Die durch diese offenen, explorativen Interviews generierten Informationen dienen als Ausgangspunkt für die Gestaltung weiterer Praktiken wie Umfragen, teilnehmende Beobachtung oder die partizipative Aktionsforschung. Sie können zudem als Referenz für die Entwicklung späterer Interviews dienen.
Interviews über Gewohnheiten und Gebräuche
Solche Interviews haben ihren natürlichen Anwendungsbereich in der Fallmethodik, insbesondere bei Personen in Grenzsituationen wie Drogenmissbrauch, Schulversagen und Kriminalität.
Angesichts der Brisanz der behandelten Fragen sollten diese Interviews nicht in der Anfangsphase der Beziehung zwischen Sozialarbeiter und Klient stattfinden. Es ist wünschenswert, dass die Fachkraft bereits „das Eis gebrochen“ und ein Vertrauensverhältnis (Rapport) aufgebaut hat, um auch Themen mit der nötigen Tiefe zu behandeln, die im Gegensatz zu sozialen Normen stehen. Dies erfordert Fingerspitzengefühl und viel Erfahrung des Interviewers, um verlässliche Informationen über Orte, Zeiten und Hintergründe dieser Praktiken zu gewinnen.
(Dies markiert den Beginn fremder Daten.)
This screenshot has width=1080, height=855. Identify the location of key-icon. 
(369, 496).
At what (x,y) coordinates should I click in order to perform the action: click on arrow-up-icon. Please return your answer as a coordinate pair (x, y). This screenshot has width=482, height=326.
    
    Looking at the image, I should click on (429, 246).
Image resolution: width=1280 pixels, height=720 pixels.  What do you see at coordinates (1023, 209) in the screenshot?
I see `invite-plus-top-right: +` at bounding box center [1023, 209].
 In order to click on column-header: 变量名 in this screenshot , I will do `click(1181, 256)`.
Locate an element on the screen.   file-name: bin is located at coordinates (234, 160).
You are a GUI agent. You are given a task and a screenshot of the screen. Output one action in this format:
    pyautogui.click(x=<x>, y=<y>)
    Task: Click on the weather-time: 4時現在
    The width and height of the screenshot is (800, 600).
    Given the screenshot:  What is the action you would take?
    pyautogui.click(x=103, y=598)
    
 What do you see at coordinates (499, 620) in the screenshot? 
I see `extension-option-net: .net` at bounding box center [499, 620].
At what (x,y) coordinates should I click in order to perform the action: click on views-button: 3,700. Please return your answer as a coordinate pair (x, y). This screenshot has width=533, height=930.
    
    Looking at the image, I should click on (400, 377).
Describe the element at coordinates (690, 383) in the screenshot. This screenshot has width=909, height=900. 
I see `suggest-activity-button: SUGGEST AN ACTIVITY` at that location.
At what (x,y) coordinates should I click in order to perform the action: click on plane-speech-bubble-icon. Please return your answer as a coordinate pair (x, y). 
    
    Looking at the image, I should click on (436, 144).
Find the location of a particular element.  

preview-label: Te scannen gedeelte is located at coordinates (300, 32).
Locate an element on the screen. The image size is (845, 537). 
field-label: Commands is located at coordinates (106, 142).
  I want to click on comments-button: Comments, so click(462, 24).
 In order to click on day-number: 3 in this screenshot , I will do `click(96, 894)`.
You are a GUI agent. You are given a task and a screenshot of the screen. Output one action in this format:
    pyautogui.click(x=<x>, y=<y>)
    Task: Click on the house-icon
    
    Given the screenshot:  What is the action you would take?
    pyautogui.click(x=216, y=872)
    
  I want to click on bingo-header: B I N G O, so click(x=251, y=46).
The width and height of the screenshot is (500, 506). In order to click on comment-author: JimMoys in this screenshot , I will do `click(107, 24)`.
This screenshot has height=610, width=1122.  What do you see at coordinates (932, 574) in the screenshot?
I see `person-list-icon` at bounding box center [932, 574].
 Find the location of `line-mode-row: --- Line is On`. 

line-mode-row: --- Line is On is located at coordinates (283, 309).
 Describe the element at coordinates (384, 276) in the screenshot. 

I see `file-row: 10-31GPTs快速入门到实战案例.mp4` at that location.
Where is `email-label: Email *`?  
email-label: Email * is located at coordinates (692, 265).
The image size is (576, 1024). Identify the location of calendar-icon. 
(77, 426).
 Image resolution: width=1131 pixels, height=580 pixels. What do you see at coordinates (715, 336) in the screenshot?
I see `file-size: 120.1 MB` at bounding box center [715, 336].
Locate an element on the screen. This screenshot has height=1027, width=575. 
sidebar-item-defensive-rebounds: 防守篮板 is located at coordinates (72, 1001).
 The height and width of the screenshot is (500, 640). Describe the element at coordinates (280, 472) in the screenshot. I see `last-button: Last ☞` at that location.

Eine gründliche Untersuchung ist essenziell, um das Wissen über den sozialen Kontext zu erweitern und Wege zur Verhaltensänderung zu finden.
Gruppeninterviews (Fokusgruppen)
Während die zuvor genannten Interviews individuell geführt werden, konzentriert sich dieses Verfahren auf das Gruppeninterview. Dieses basiert auf dem „Focused Interview“ von Merton und Kendall aus den 1940er Jahren – ein legendärer Ansatz in der Methodik, der ursprünglich für Studien zur politischen Propaganda während des Zweiten Weltkriegs entwickelt wurde.
In dieser Form des Interviews wird die Zielperson einer besonderen Situation ausgesetzt, etwa dem Betrachten einer Anzeige, dem Hören eines Radioprogramms oder dem Erleben eines gesellschaftlichen Ereignisses. Forscher analysieren diese Situation vorab, um Ziele wie die Unterstützung von Drogenabhängigen, Rehabilitation, Therapie, Bildung oder Sensibilisierungskampagnen zu verfolgen.
Der Therapeut kann in heterogenen Gruppen intervenieren, beispielsweise durch Rollenspiele oder Videoanalysen, um Stereotypen abzubauen. Auch die Arbeit mit Menschen, die ein kollektives Trauma (Anschläge, Erdbeben, Überschwemmungen) erlitten haben, ist ein wichtiges Feld. Das Gruppeninterview dient hierbei als Instrument zur Analyse von Auswirkungen und zum Abgleich von Hypothesen, die der Sozialarbeiter aufgestellt hat. Dabei entstehen kritische Beurteilungen, emotionale Reaktionen und vielfältige Interpretationen des Ereignisses.
Dynamik des Interviews
Jedes Tiefeninterview ist einzigartig. Es etabliert eine Kommunikation zwischen Menschen mit unterschiedlichen sozialen, kulturellen und zeitlichen Hintergründen. Selbst bei einer erneuten Begegnung derselben Personen zum gleichen Thema kann die Situation variieren, da Raum und Zeit einen neuen Diskurs erzeugen. Die mangelnde Standardisierung des Instruments ermöglicht es, neue Perspektiven und Nuancen einzubringen, die den Befragten zuvor möglicherweise nicht bewusst waren.